Uma ocupação militar é por inerência um sistema de domínio violento que fará tudo o que for preciso, recorrendo à pura força bruta, para se manter e proteger. No caso de Israel, a ocupação adaptou-se eficazmente a cada passo, de forma a permanecer sustentável. Mas o seu objectivo sempre foi claro: manter-se viva e continuar a dominar os territórios ocupados e respectiva população palestiniana.
Em 2017, para assinalar o quinquagésimo aniversário da ocupação, a Breaking the Silence – uma organização de antigos soldados das Forças de Defesa de Israel que procuram tornar clara a realidade da ocupação – propôs-se entrevistar veteranos que haviam cumprido o serviço militar nos territórios ocupados desde o início da ocupação, em 1967. Queríamos compreender melhor e contextualizar historicamente a realidade quotidiana no terreno. Essa tarefa ambiciosa situava-se bem para lá do alcance daquilo que a organização – que, até então, apenas recolhera testemunhos do ano 2000 em diante – alguma vez fizera.
Os testemunhos posteriores a 2000 que a Breaking the Silence recolhera espelhavam a visão do mundo da Segunda Intifada do então chefe do Estado-Maior Moshe Ya’alon, que falou em “abrasar a consciência dos palestinianos”, de forma a recordá-los constantemente da presença das Forças de Defesa de Israel, a fazê-los sentir que eram permanentemente observados e escutados, para não pensarem em rebelar-se. Foi de acordo com essa lógica que os nossos soldados fizeram rusgas nas casas palestinianas na calada da noite, estabeleceram barricadas aleatórias e colocaram aldeias sob recolher obrigatório. O que nos espantou ao entrevistar os veteranos mais velhos foi como a mesma lógica foi empregue desde o primeiro dia. As centenas de horas de gravações feitas pela Breaking the Silence – que acabaram por dar origem a The First 54 Years – An Abbreviated Manual for Military Occupation – mostraram que a ideia de “abrasar a consciência dos palestinianos” não era nada de novo. A cruzada de Israel para esmagar qualquer possível resistência obliterando todos os vestígios da identidade nacional palestiniana – seja forçando os palestinianos a arriar a sua bandeira nacional, seja através do emprego de castigos colectivos, para os voltar uns contra os outros – fazia parte dos nossos esforços para assegurar o domínio desde o início.

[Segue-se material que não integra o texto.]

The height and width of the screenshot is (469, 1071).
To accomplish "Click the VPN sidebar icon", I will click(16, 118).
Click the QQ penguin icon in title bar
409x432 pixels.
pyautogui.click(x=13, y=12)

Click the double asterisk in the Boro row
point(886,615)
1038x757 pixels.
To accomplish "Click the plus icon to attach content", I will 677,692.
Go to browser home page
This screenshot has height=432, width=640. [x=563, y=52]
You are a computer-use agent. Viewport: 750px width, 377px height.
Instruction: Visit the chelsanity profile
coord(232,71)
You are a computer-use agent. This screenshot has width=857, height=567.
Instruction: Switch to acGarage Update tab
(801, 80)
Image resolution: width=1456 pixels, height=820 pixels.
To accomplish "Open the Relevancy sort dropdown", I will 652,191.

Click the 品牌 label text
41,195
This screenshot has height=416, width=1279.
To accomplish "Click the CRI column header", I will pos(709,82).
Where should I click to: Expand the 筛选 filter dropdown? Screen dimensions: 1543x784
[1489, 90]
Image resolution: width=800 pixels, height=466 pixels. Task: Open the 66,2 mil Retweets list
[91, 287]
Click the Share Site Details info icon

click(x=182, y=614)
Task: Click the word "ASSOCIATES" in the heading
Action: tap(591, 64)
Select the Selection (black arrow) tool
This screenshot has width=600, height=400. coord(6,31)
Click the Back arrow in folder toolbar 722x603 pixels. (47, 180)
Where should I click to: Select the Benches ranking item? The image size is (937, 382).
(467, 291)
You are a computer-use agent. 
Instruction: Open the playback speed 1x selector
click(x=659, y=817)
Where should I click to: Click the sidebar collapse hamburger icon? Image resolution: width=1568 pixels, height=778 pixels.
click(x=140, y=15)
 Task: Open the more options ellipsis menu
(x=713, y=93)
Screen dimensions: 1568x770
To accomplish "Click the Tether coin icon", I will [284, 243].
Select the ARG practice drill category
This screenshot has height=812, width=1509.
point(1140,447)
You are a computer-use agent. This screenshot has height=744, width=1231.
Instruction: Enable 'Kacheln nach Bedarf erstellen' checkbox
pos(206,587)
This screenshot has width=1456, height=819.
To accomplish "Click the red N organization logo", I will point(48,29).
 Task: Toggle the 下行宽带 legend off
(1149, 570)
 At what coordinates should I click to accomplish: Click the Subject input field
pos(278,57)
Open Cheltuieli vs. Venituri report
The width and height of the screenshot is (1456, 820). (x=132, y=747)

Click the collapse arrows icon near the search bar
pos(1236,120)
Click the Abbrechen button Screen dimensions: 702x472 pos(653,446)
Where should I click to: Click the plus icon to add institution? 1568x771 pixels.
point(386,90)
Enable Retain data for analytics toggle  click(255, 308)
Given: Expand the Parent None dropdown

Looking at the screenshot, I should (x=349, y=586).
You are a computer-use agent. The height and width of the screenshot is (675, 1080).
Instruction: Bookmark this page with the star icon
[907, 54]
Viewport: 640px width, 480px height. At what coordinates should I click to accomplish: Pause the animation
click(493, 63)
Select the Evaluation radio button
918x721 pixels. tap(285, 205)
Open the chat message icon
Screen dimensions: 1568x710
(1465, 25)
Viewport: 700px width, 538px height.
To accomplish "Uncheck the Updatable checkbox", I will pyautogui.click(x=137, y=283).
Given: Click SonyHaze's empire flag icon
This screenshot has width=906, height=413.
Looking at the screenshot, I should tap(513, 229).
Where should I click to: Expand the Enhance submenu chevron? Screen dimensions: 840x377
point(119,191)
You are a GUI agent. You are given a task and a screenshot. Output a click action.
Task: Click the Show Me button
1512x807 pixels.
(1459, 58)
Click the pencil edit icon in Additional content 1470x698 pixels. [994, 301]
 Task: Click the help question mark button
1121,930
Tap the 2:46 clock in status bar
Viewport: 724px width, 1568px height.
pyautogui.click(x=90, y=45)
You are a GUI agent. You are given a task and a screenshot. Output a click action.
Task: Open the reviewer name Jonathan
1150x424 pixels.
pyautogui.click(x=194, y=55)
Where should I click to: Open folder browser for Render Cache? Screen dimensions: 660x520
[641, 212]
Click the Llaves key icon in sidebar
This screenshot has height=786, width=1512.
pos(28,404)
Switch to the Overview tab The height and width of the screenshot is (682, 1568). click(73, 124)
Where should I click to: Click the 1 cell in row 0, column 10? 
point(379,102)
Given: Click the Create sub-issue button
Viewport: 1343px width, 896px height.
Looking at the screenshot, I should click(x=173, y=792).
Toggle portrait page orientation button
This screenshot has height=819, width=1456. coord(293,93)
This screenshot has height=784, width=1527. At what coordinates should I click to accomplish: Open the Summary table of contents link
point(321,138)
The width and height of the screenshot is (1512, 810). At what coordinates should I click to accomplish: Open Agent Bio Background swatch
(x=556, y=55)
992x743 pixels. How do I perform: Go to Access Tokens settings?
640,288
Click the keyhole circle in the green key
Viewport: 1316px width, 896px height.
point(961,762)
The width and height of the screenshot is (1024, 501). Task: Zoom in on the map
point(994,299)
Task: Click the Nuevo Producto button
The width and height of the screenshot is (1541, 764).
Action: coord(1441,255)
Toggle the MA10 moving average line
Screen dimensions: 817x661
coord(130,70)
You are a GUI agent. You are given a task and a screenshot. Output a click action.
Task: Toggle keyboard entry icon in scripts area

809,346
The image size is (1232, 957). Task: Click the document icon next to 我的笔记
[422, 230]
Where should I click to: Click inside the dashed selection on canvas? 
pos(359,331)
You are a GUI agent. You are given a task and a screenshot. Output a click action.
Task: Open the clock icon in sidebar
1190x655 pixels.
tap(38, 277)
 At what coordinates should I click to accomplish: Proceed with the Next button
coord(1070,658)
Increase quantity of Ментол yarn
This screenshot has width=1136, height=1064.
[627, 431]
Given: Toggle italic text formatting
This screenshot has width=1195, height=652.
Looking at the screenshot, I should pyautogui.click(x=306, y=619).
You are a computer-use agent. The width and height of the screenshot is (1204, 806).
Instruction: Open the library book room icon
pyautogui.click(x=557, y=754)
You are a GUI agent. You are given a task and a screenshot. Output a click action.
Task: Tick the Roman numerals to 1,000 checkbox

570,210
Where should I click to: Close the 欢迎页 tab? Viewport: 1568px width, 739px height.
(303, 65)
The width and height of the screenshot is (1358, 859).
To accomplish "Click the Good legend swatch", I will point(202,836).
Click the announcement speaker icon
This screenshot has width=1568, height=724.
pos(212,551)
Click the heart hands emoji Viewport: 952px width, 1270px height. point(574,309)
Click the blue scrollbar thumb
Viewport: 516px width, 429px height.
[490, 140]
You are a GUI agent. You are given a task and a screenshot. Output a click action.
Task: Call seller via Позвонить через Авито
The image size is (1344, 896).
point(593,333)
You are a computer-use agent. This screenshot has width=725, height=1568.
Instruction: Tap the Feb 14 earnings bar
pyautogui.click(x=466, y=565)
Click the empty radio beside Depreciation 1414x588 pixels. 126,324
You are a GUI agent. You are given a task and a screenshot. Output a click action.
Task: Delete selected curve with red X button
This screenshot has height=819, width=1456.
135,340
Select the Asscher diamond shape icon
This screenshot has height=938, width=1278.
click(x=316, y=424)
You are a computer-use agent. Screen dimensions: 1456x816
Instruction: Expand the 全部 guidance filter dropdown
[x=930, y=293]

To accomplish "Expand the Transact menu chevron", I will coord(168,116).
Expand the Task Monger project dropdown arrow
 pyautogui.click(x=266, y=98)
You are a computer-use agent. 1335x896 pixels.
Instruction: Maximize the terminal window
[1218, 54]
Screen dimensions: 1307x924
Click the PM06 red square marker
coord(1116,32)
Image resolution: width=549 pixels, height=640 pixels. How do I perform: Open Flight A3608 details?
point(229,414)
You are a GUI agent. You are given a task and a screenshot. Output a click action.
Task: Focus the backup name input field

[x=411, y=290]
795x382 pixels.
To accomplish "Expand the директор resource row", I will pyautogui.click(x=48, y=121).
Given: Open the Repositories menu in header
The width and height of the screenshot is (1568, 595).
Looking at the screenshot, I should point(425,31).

À medida que a ocupação prossegue e Israel é mais bem-sucedido a entrincheirar a sua existência como uma realidade permanente – uma anexação de facto –, tornou-se claro, quando montei o quebra-cabeças dos testemunhos, que os soldados enviados actualmente para impor essa realidade o fazem uma ou talvez mesmo duas gerações após os seus antecessores, mas ainda assim são enviados para cumprir as mesmas ordens. Como está na sua natureza, a ocupação adaptou-se aos tempos, mudou de métodos na sequência de cada uma das intifadas e das várias rondas de negociação, mas a missão de base – fazer com que os palestinianos sintam permanentemente o nosso domínio total sobre as suas vidas – permanece. Tal como passámos os últimos 54 anos a abrasar a consciência dos palestinianos para aceitarem a nossa autoridade, abrasámos a nossa própria consciência ao fazê-lo, criando uma tradição israelita de ser o ocupante, uma tradição passada de pai para filho de proteger e defender a ditadura militar nos territórios.
Shlomo Gazit, o primeiro Coordenador de Actividades Governamentais nos Territórios, morreu no ano passado com 94 anos. No filme, fala da destruição de casas palestinianas em campos de refugiados na Faixa de Gaza, para criar estradas que facilitem o acesso às Forças de Defesa de Israel. No final do filme, os mais jovens a testemunhar, que estão agora na casa dos 30, falam da destruição de casas em Gaza com o mesmo intuito.
Fecha-se o círculo da ocupação. Esta não pode nem vai acabar por si. Precisamos de quebrar o círculo e acabar com esta tradição israelita abominável.
-Sobre Avi Mograbi-
Realizador e artista nascido em 1956, estudou filosofia na Universidade de Telavive e arte na Escola de Arte Ramat Hasharon. Os seus filmes vêm analisando de forma provocadora e auto-reflexiva o conflito israelo-palestiniano, estudando e criticando os paradoxos da sociedade israelita, que celebra mitos e lendas antigas de destruição e violência ao mesmo tempo que condena os palestinianos por recorrerem a actos de violência semelhantes.